▶ [Given text]
Segment Open

   (7)   The Family Medical Care Program in the District Health Centers not only saves lives, it saves Philadelphia considerable dollars. While the cost of providing primary pediatric and internal medicine services to sick and frail populations is high, the cost of not providing such services is much higher. Persons admitted into area hospitals through emergency rooms who have not received the type of services that are provided to patients in the Family Medical Care Program cost much more to the taxpayers and result in increasing uncompensated care costs to hospitals. Persons who do not have access to basic, comprehensive, primary medical care often require long hospital stays, followed by supervised convalescence.
   (8)   People with Acquired Immune Deficiency Syndrome (AIDS) or who are known to be infected with the Human Immunodeficiency Virus frequently have difficulty in obtaining medical and dental treatment and, therefore often turn to the District Health Centers for treatment.
   (9)   District Health Centers provide prenatal and family planning services throughout the City. These services are in short supply in many poor neighborhoods and are critical to Philadelphia's on going efforts to reduce its high infant mortality rate. Philadelphia would have an even higher rate of infant deaths without these services.
   (10)   District Health Centers provide preventive, primary dental health services to many persons who would not otherwise have them available for economic and non-economic reasons: children, pregnant women, persons with AIDS or Human Immunodeficiency Virus, or other non-economic reasons and other adults.
   (11)   District Health Centers have arrangements with other City services, programs and agencies to welcome persons with multiple health needs and other persons who historically have only limited access to doctors' offices and hospital outpatient programs: chronically mentally ill persons, persons with an intellectual disability, homeless persons, drug and alcohol using persons, persons with AIDS and persons with communicable diseases including sexually transmitted diseases and tuberculosis. 126
   (12)   The services provided by the District Health Centers are not only irreplaceable, they are life saving. The District Health Centers provide preventive and primary health care which reduces the number of costly and inappropriate visits to already overburdened hospital emergency rooms, again preventing an increase in the uncompensated care costs for hospitals.

Segment Closed

▶ [Assigned task 1]
In the text on Philadelphia's District Health Centers, what efforts are the centers' prenatal and family planning services described as critical to?
▶ [Assigned task 2]
From the text on Philadelphia's District Health Centers, reproduce word for word the passage from "(10)   District Health Centers" to "and other adults.".

▶ [Source information]

Segment Open

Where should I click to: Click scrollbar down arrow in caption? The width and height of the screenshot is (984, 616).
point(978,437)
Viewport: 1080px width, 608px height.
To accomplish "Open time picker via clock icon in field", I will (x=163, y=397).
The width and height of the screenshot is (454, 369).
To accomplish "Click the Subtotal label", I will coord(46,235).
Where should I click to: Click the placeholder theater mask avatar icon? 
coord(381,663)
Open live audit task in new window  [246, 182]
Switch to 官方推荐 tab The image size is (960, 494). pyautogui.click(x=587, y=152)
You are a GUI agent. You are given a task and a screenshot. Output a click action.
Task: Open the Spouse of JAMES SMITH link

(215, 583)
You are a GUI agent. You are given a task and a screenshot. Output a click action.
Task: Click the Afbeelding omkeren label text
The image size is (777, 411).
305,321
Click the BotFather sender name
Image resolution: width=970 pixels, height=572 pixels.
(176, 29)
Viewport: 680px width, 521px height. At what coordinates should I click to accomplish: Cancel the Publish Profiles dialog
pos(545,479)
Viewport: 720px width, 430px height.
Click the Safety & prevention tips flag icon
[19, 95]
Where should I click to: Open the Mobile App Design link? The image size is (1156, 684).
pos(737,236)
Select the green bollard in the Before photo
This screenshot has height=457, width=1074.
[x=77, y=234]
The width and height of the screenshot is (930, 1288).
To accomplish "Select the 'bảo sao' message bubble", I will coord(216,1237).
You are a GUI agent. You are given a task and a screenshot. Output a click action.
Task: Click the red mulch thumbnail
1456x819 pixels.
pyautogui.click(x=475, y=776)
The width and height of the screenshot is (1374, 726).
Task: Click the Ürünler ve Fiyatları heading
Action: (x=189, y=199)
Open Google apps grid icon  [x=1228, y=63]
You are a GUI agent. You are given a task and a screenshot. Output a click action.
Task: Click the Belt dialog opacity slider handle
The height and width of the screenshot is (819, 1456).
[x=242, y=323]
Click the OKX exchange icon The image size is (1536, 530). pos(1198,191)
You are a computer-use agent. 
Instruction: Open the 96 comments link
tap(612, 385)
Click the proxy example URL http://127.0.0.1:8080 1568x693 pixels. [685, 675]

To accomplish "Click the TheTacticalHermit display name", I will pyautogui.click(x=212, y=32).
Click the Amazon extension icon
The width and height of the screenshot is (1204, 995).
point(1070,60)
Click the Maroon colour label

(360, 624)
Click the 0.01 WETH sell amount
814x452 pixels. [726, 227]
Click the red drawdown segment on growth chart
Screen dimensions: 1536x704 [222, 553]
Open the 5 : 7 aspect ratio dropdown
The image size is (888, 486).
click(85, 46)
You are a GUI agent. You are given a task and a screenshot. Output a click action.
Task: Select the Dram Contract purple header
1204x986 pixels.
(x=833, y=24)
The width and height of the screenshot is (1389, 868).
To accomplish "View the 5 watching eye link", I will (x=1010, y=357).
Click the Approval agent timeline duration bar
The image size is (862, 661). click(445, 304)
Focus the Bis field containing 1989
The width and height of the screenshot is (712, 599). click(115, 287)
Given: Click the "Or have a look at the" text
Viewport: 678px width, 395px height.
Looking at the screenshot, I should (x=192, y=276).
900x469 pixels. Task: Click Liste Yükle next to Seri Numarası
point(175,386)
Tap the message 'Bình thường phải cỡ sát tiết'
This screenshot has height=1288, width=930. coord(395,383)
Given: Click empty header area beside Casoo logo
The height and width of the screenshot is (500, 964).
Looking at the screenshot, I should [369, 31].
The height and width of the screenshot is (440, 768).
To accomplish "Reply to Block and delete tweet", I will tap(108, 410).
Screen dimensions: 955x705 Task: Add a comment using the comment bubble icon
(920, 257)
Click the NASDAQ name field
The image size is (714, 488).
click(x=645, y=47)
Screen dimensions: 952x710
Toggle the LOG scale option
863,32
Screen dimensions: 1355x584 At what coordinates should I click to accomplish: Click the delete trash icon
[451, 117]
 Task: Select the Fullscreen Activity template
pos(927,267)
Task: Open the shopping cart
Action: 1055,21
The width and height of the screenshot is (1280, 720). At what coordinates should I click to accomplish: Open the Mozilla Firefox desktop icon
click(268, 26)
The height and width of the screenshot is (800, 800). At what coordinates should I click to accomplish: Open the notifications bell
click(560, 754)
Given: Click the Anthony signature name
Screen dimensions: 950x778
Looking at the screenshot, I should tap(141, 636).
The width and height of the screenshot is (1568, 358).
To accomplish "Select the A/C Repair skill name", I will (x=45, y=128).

Segment Closed

▶ [Task output 1]
They are critical to Philadelphia's ongoing efforts to reduce its high infant mortality rate.

▶ [Task output 2]
(10)   District Health Centers provide preventive, primary dental health services to many persons who would not otherwise have them available for economic and non-economic reasons: children, pregnant women, persons with AIDS or Human Immunodeficiency Virus, or other non-economic reasons and other adults.